Top of Data excerpts
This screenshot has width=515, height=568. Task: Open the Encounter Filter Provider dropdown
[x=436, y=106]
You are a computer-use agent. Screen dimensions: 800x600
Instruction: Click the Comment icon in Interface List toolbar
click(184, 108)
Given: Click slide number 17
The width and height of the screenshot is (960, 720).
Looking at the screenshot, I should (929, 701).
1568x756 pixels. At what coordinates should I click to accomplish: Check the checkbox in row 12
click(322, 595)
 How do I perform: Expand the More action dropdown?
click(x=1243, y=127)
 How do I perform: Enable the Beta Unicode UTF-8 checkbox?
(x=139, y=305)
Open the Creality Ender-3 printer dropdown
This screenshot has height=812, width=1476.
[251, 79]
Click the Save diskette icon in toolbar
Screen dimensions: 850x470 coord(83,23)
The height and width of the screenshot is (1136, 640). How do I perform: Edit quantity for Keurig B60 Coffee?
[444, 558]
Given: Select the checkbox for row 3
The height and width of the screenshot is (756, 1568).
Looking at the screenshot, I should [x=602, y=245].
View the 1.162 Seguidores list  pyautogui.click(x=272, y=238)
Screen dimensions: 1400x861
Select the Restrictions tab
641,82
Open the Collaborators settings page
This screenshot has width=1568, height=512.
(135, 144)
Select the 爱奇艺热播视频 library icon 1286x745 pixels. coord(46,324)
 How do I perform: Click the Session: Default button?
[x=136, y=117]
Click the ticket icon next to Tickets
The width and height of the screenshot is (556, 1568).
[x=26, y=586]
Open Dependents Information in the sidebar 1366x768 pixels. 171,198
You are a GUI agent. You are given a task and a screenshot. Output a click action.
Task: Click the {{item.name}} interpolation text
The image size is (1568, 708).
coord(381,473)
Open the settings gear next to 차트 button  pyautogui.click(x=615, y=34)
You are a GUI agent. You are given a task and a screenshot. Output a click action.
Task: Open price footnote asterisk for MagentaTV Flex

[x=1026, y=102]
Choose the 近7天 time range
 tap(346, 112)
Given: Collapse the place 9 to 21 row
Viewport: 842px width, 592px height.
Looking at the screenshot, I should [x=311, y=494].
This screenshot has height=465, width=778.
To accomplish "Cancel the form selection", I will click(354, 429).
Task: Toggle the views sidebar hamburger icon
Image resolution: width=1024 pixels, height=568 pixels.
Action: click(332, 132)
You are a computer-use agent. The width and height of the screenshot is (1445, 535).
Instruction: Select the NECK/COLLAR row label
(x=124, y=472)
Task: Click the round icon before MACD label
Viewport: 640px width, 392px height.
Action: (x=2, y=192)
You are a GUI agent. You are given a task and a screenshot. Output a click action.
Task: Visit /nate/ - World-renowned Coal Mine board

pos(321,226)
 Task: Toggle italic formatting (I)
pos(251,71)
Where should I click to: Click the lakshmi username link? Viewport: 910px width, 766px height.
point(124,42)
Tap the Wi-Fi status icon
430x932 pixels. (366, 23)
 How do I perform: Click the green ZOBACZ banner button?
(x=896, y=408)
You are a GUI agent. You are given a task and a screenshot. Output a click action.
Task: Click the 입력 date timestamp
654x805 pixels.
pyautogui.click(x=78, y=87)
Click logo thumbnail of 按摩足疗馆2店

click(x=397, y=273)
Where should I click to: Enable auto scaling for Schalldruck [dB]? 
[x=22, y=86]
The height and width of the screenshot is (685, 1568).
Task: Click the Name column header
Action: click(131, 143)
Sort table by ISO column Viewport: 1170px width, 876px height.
Bottom of Data excerpts
What you will do —
Could you write out, exactly as they stand, only the lines above that begin at the line with "This screenshot has height=812, width=1476." and stop after the line with "Given: Select the checkbox for row 3"?

Exercise response —
This screenshot has height=812, width=1476.
[251, 79]
Click the Save diskette icon in toolbar
Screen dimensions: 850x470 coord(83,23)
The height and width of the screenshot is (1136, 640). How do I perform: Edit quantity for Keurig B60 Coffee?
[444, 558]
Given: Select the checkbox for row 3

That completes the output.